#### TAREFA A REALIZAR
Transcreva, pela ordem em que surgem, todos os trechos que aparecem entre aspas no excerto sobre o documentário acerca de Ronaldo.

#### EXCERTO DO DOCUMENTO
+---+

Quando em Setembro o trailer foi divulgado, depressa se multiplicaram as críticas de que esta era mais uma forma de vender a marca “Ronaldo”. Mas o realizador não aceita tais afirmações. “É impossível fazer um filme sobre Ronaldo sem que digam isso porque ele é alguém que é patrocinado por imensa gente. Eu diria que isto é mais um documentário para fugir ao que de comercial há nele do que qualquer outra coisa”, diz Wonke, defendendo que o jogador não aparece em nenhuma sessão fotográfica ou algo do género propositadamente. “Estava interessado noutras coisas”, conta.

+---+

#### Linhas de um conjunto de dados de localização em ecrã

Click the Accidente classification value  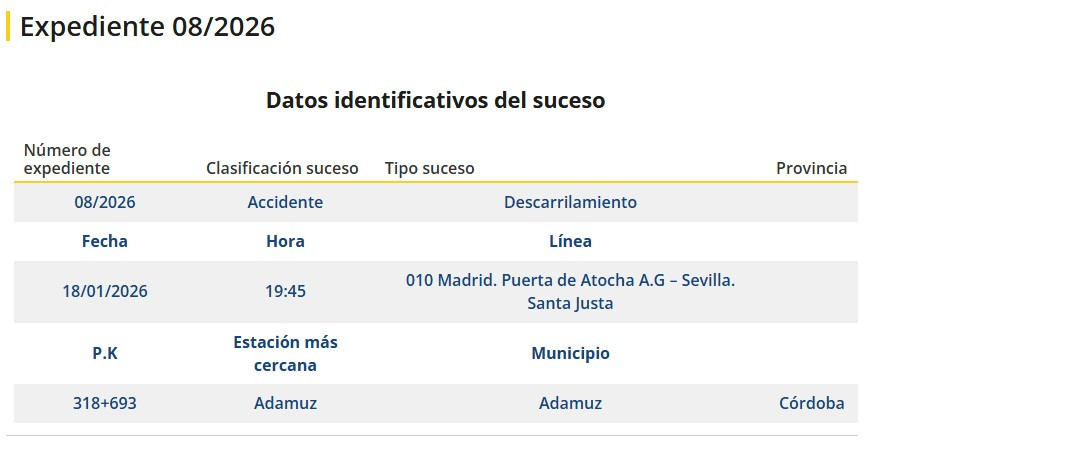tap(285, 202)
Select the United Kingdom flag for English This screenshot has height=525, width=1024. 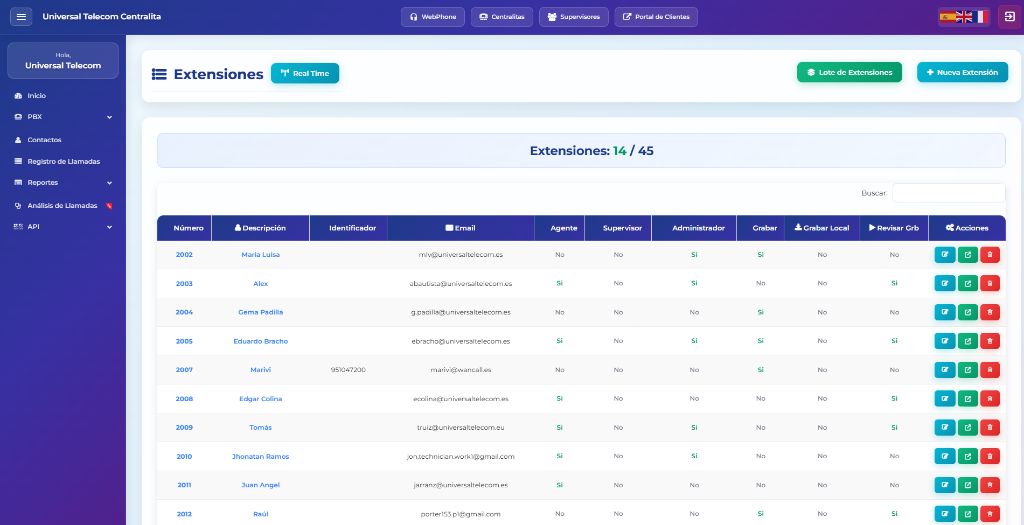coord(964,17)
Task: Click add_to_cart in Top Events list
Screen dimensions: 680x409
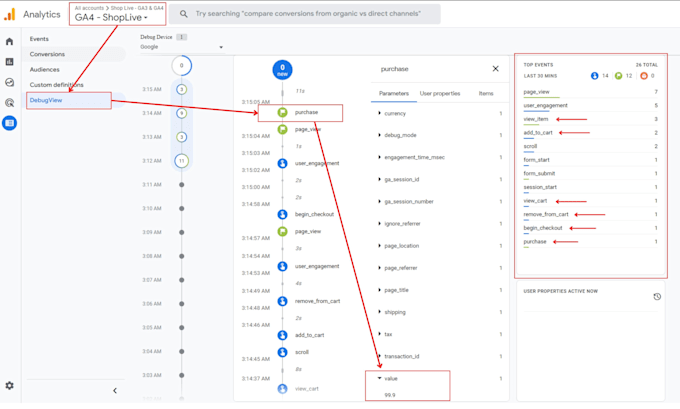Action: coord(540,132)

+---+

#### RESPOSTA CORRETA
1. Ronaldo
2. É impossível fazer um filme sobre Ronaldo sem que digam isso porque ele é alguém que é patrocinado por imensa gente. Eu diria que isto é mais um documentário para fugir ao que de comercial há nele do que qualquer outra coisa
3. Estava interessado noutras coisas